Scenario 1: Import a TXT File from HDFS

LOAD LABEL demo.label_20220402
(
    DATA INFILE("hdfs://host:port/tmp/test_hdfs.txt")
    INTO TABLE `load_hdfs_file_test`
    COLUMNS TERMINATED BY "\t"
    (id,age,name)
)
with HDFS
(
    "fs.defaultFS"="hdfs://host:port",
    "hadoop.username" = "user"
)
PROPERTIES
(
    "timeout"="1200",
    "max_filter_ratio"="0.1"
);

Scenario 2: HDFS with NameNode HA Configuration

LOAD LABEL demo.label_20220402
(
    DATA INFILE("hdfs://hafs/tmp/test_hdfs.txt")
    INTO TABLE `load_hdfs_file_test`
    COLUMNS TERMINATED BY "\t"
    (id,age,name)
)
with HDFS
(
    "hadoop.username" = "user",
    "fs.defaultFS"="hdfs://hafs",
    "dfs.nameservices" = "hafs",
    "dfs.ha.namenodes.hafs" = "my_namenode1, my_namenode2",
    "dfs.namenode.rpc-address.hafs.my_namenode1" = "nn1_host:rpc_port",
    "dfs.namenode.rpc-address.hafs.my_namenode2" = "nn2_host:rpc_port",
    "dfs.client.failover.proxy.provider.hafs" = "org.apache.hadoop.hdfs.server.namenode.ha.ConfiguredFailoverProxyProvider"
)
PROPERTIES
(
    "timeout"="1200",
    "max_filter_ratio"="0.1"
);

Scenario 3: Use Wildcards to Match Two Batches of Files and Import Them into Two Tables

Broker Load supports wildcards (*, ?, [...]) and range patterns ({1..10}) in the file path. For the full syntax, see File Path Pattern.

LOAD LABEL example_db.label2
(
    DATA INFILE("hdfs://host:port/input/file-10*")
    INTO TABLE `my_table1`
    PARTITION (p1)
    COLUMNS TERMINATED BY ","
    (k1, tmp_k2, tmp_k3)
    SET (
        k2 = tmp_k2 + 1,
        k3 = tmp_k3 + 1
    ),
    DATA INFILE("hdfs://host:port/input/file-20*")

*Data excerpt*:

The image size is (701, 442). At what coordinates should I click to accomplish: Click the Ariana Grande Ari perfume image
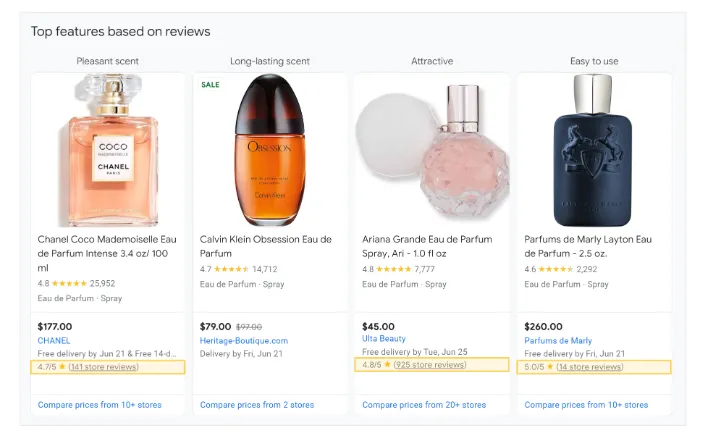click(432, 150)
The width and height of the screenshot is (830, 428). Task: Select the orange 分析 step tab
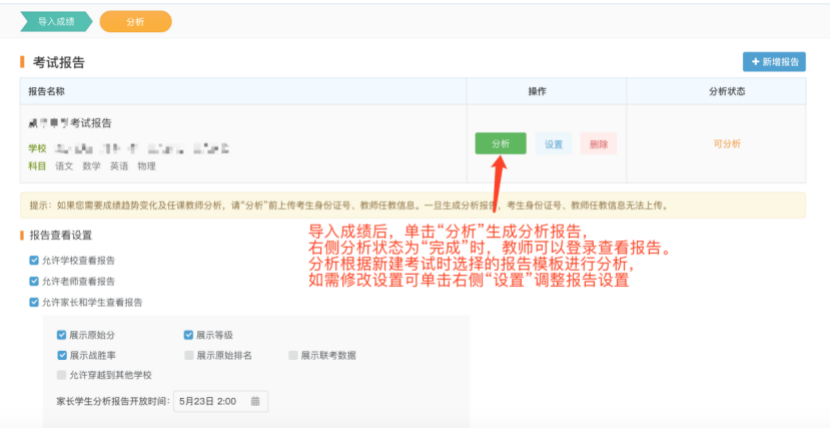(134, 21)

*Brief*: According to the HDFS import excerpt, what file path patterns does Broker Load support? The lines have nothing to do with the HDFS import excerpt.

*Exercise solution*: Wildcards (*, ?, [...]) and range patterns ({1..10}).